TASK — In the passage on the KORA-F3 study below, list every supplementary table and supplementary figure it cites, each once, in order of first mention.

DOCUMENT SEGMENT —
Descriptive statistics can be found in Table 1. The KORA-F3 analysis dataset consists of 3071 participants, 1575 of which (51.2%) are female, in the age range 35–84 years (mean age 57.4 years) and mean BMI of 27.66. 51.7% were physically active (defined as regular activity for ≥ 1 h per week). At baseline, there were 256 participants with T2D (8.3%), 10 with type 1 diabetes and 9 other or unclear types. From the 2535 participants without prevalent T2D included in the Follow-up analysis, 163 developed T2D after the baseline visit. 35 of those participants with incident T2D and 264 without incident T2D died within the Follow-up period. Both absolute and relative numbers of T2D increased with age at baseline (Supplementary Table S1). The average age at onset (i.e. age at diagnosis as given in the interview) for participants with T2D at baseline was 58 years. Average age at baseline for those participants was 67 years. For incident T2D cases, average age of diagnosis was 67.5 years.

Table 1 Characteristics of the KORA F3 study (n = 3,071).

Distribution of the FamRS

Supplementary Fig. S1 shows the increasing proportion of T2D for increasing number of relatives affected by diabetes. The FamRS distribution markedly differs between participants with or without T2D at baseline with a high peak at 1 for non-cases and a shift to higher values for cases (Fig. 1). For the incident cases, there is an overrepresentation of peaks above zero compared to those participants not developing diabetes during follow-up (Supplementary Fig. S2). Supplementary Table S1 further shows an increase of prevalent and incident T2D over the FamRS risk categories. Supplementary Fig. S3 gives the distribution of the FamRS in T2D cases stratified in 10-year age-groups, showing a decreasing trend for increasing age. Therefore, FamRS seems to be highest for younger participants with T2D.

EXTRACTED DATA —
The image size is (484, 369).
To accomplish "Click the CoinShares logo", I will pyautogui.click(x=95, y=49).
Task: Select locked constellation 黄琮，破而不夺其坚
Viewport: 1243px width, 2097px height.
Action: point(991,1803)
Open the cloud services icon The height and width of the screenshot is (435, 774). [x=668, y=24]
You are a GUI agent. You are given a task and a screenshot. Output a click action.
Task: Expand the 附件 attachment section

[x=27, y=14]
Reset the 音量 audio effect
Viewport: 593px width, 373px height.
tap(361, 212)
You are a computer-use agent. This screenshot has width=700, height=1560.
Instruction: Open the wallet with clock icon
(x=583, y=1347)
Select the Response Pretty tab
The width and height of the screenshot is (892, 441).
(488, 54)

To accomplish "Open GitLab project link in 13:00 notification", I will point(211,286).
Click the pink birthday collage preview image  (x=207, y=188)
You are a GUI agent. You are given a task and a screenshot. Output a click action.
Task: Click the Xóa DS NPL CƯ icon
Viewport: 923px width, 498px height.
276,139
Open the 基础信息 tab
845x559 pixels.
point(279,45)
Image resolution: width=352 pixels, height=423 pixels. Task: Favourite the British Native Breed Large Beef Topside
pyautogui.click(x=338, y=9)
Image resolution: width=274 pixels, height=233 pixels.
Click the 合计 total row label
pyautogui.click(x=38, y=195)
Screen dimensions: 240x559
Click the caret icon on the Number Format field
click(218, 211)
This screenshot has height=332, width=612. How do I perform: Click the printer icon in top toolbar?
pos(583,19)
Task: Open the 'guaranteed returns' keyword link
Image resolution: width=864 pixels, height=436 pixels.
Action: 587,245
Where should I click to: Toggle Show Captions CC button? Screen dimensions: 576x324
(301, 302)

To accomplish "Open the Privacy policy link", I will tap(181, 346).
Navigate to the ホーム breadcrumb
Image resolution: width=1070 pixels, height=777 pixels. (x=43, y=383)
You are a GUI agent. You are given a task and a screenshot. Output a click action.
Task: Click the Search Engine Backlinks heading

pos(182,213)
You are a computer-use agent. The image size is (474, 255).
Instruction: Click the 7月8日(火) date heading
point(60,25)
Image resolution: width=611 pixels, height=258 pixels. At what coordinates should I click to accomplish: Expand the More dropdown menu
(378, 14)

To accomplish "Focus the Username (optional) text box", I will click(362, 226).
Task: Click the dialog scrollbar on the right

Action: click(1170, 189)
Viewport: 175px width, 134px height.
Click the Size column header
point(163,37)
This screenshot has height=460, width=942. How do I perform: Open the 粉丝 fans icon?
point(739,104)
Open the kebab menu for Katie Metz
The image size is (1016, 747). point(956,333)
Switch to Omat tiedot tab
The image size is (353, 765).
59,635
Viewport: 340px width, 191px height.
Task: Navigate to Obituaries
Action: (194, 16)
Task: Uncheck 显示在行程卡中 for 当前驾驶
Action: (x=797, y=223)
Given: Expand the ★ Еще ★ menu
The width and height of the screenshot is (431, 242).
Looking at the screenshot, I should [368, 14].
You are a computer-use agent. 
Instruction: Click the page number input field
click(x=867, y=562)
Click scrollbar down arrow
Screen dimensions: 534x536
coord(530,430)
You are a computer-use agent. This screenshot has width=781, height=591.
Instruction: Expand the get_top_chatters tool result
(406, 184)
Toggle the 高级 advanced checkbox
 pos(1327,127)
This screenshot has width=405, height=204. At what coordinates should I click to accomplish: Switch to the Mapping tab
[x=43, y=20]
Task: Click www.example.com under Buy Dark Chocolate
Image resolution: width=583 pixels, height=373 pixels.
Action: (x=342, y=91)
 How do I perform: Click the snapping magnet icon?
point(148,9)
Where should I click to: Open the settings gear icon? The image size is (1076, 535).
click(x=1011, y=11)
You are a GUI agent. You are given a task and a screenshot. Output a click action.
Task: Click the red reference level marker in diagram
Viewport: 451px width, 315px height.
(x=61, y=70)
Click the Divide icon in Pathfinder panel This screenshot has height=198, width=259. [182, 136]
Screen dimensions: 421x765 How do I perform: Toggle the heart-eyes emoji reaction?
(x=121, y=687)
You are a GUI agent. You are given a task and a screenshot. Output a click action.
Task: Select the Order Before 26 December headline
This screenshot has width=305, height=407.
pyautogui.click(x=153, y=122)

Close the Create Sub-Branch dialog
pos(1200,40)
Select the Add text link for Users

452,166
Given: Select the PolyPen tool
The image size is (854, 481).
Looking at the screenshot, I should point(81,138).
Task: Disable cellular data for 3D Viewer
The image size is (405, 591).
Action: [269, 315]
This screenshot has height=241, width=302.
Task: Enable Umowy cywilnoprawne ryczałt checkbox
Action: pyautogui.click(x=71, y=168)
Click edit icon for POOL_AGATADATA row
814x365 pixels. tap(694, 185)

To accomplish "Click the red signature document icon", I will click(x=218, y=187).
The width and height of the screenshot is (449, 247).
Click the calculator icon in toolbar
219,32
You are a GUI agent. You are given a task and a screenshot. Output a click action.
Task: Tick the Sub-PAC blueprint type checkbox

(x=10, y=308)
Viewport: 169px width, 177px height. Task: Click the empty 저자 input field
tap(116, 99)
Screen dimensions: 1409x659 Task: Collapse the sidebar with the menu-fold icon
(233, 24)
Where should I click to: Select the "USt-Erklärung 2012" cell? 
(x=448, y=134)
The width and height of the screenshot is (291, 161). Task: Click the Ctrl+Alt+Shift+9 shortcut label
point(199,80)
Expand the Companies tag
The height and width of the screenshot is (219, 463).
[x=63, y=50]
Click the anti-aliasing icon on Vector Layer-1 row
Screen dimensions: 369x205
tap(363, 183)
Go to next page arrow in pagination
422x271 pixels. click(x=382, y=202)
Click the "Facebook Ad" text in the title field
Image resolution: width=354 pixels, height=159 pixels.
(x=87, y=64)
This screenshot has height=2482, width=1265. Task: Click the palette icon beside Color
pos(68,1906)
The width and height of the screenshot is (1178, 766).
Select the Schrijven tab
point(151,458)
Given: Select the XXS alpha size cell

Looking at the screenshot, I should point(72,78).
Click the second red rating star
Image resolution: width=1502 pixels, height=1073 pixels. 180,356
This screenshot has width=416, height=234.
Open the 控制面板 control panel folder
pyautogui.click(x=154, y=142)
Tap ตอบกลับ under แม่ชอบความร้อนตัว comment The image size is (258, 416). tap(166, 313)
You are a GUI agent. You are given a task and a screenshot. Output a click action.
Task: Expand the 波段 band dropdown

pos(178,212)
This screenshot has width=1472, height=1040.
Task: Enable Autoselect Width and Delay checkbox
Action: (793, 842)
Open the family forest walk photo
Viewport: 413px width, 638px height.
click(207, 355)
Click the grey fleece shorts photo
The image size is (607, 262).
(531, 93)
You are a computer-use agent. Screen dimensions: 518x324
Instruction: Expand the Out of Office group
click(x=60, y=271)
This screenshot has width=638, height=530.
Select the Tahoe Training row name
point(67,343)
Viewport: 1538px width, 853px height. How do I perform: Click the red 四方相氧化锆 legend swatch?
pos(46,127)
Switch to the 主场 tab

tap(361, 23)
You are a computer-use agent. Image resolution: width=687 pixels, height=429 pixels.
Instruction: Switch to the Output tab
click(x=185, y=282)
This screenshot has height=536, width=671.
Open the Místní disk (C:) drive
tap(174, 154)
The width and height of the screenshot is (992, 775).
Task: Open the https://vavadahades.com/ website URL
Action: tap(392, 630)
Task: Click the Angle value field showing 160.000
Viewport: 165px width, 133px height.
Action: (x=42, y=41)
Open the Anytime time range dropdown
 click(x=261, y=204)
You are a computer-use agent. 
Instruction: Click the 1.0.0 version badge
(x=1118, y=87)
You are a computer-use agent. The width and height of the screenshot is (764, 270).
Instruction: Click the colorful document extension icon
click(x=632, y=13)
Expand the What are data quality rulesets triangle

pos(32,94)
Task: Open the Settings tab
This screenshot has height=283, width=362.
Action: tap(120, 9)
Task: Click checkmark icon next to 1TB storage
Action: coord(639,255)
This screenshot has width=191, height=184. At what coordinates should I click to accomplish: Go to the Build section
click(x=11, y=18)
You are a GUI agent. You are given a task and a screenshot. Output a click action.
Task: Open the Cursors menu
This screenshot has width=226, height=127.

SOLUTION —
Supplementary Table S1
Supplementary Fig. S1
Supplementary Fig. S2
Supplementary Fig. S3